15 Fantastic Facts About Making Fox's Animated Comedies

The Simpsons: Elizabeth Taylor And Maggie’s First Word

The iconic actress was brought in to say the baby’s first word, and executive producer Al Jean once recounted the memorable occasion: “Usually for the records, the room was almost empty — we’d have the cast and then a couple writers. That day, the recording stage was completely filled. She came in, she had a little dog, and she wore her ring, which was huge. It cost more than my house. We had her do the one line where she said ‘Daddy’ as Maggie. I’m looking at the ‘Most Beautiful Woman in the World,’ trying to think, ‘What does that sound like coming out of a cute little baby?’ I asked her for a lot of takes because it’s very hard to know what you want on one word, but she was really funny about it.
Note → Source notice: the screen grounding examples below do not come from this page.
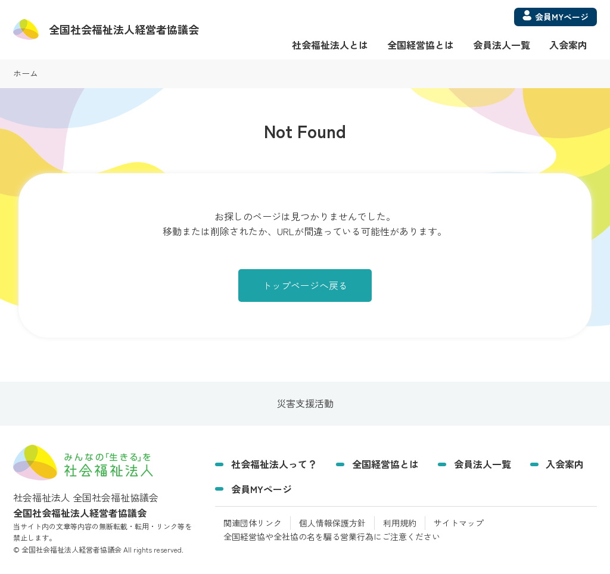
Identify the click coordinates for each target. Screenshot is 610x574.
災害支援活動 (305, 404)
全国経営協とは (420, 45)
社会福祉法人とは (330, 45)
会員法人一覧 (501, 45)
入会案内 (568, 45)
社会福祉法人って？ (274, 464)
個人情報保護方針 (332, 523)
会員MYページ (261, 489)
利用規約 (399, 523)
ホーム (25, 73)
After I said, ‘Okay, we got it!’ she said ‘F**k you!’ in the Maggie voice. She was kidding. Everybody laughed. She lived up to everything you would expect Elizabeth Taylor to be.” 

Futurama: A Year, An Episode

20th Television

Producer David X. Cohen said that every single episode took about a full year to make from beginning to end. “It’s such a long feedback loop,” Cohen told The Atlantic. “We write something, and we don’t know what the fans are going to think — or even what we’re going to think, when our minds are clear of it, and we watch it a year later. You write an episode, you watch it a year later and decide, ‘Oh, I like that, I’m going to keep going in that direction’ and write another episode — that’s not on for another year. So it’s really a two-year feedback loop, at minimum.”